### Task requirements
Where does "next" occur in the listing? Copy every line that holds it.

--- START ---

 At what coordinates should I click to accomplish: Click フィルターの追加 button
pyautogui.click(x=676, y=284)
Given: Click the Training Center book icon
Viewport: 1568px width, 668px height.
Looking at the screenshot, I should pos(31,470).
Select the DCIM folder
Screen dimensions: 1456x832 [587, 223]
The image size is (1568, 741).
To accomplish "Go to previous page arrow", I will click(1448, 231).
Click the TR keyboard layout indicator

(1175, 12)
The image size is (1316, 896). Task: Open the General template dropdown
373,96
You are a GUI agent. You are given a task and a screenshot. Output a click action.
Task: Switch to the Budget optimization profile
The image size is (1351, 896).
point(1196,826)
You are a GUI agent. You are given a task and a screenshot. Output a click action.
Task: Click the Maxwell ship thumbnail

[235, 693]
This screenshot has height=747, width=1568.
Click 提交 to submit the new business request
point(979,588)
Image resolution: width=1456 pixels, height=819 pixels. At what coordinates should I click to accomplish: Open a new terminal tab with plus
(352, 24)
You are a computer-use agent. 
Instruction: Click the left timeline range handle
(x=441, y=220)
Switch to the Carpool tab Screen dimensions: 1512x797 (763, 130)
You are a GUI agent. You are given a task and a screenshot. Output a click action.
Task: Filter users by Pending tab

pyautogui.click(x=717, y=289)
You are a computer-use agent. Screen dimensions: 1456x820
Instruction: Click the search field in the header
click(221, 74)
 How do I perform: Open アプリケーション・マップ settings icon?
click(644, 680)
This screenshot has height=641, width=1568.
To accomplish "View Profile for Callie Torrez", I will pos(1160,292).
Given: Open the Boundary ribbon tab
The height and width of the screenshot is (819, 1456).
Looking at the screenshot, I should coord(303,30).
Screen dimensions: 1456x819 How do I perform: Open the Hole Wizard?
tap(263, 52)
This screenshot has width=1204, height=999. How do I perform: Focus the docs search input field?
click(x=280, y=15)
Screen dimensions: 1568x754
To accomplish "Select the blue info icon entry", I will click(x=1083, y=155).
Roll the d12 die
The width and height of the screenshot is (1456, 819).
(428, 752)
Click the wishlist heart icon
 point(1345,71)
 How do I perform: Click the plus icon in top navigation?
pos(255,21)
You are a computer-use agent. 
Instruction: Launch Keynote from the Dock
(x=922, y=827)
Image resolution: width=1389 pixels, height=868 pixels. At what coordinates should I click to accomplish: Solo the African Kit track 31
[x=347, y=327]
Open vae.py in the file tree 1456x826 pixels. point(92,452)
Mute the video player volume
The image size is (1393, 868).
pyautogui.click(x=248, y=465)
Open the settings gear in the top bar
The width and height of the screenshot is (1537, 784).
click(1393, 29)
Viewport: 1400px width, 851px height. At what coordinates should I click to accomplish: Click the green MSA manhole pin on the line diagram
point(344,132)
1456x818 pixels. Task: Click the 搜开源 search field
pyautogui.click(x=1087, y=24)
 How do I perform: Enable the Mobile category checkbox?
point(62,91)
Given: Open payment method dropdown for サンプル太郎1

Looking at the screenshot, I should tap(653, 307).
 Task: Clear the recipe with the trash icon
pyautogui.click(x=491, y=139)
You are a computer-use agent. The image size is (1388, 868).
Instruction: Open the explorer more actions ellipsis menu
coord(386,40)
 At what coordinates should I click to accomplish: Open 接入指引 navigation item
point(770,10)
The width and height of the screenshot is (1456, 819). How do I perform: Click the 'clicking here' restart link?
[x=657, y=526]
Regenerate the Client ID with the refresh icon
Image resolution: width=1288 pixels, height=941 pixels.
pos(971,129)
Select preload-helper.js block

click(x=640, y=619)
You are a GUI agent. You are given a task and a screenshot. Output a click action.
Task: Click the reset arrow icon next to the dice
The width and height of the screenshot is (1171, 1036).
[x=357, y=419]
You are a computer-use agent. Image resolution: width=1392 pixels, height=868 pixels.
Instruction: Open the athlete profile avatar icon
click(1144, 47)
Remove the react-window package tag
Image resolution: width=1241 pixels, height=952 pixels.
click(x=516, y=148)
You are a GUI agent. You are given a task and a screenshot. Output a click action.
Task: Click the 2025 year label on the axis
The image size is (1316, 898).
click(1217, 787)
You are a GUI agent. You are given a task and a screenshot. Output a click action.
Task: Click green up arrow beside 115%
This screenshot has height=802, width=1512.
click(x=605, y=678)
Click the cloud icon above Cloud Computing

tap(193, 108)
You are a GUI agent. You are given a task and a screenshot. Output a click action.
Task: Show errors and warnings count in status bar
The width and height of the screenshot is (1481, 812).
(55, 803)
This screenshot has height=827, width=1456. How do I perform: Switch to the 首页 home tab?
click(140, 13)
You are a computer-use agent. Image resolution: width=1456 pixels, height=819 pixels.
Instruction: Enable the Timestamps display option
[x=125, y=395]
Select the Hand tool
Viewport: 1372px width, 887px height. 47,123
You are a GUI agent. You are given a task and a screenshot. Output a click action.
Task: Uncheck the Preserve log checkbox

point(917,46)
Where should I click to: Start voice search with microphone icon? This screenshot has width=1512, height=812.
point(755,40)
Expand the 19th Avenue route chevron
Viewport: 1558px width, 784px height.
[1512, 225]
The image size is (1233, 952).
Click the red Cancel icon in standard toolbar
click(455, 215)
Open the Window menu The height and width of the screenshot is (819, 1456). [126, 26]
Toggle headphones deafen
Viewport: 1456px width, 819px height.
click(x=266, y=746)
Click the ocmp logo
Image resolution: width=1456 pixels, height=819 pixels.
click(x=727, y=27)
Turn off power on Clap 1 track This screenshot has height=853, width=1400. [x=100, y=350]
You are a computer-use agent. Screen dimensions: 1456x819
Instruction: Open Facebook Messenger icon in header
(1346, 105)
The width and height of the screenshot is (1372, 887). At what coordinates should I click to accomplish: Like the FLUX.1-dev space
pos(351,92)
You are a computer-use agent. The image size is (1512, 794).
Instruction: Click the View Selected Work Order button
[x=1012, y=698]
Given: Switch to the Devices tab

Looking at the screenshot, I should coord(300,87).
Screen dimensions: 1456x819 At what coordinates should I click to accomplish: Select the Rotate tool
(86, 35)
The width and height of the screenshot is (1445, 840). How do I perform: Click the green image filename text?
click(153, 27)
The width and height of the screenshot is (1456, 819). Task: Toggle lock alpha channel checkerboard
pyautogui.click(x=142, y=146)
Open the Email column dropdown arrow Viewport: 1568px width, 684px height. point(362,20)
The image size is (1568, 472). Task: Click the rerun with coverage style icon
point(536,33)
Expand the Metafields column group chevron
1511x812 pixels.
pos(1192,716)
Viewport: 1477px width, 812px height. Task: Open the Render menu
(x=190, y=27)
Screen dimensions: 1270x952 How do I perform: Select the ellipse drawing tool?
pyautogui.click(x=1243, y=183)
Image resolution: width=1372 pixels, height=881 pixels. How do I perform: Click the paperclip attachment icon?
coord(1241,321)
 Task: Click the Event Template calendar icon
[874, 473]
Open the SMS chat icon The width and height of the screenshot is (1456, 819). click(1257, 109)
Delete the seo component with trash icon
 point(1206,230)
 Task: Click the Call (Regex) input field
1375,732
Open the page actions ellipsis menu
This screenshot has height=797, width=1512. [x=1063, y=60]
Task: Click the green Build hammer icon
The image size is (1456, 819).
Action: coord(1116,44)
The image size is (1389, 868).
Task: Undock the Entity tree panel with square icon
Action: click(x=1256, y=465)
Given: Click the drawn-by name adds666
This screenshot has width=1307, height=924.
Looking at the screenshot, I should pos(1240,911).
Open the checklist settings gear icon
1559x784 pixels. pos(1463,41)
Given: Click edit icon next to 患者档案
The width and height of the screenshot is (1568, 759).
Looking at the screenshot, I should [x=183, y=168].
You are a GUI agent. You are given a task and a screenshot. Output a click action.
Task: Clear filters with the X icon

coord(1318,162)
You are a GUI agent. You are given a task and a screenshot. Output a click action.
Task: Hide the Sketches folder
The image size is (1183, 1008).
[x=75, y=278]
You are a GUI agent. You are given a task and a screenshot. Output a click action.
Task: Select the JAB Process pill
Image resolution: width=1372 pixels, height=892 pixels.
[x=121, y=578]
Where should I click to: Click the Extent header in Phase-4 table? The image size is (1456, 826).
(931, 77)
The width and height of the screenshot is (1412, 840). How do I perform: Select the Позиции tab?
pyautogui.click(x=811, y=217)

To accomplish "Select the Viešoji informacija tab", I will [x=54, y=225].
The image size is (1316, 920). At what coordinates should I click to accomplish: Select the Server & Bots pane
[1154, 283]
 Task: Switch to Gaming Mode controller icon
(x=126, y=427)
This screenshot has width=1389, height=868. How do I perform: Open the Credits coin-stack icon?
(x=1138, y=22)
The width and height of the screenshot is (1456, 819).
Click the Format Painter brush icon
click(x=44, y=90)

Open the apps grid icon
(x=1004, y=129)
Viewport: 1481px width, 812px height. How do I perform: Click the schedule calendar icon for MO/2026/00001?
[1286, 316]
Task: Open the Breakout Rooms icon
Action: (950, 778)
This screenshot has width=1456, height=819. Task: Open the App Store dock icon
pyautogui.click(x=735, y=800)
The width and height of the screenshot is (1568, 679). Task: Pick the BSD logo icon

--- END ---

### Task answer
Task: Click the reset arrow icon next to the dice
Given: Click edit icon next to 患者档案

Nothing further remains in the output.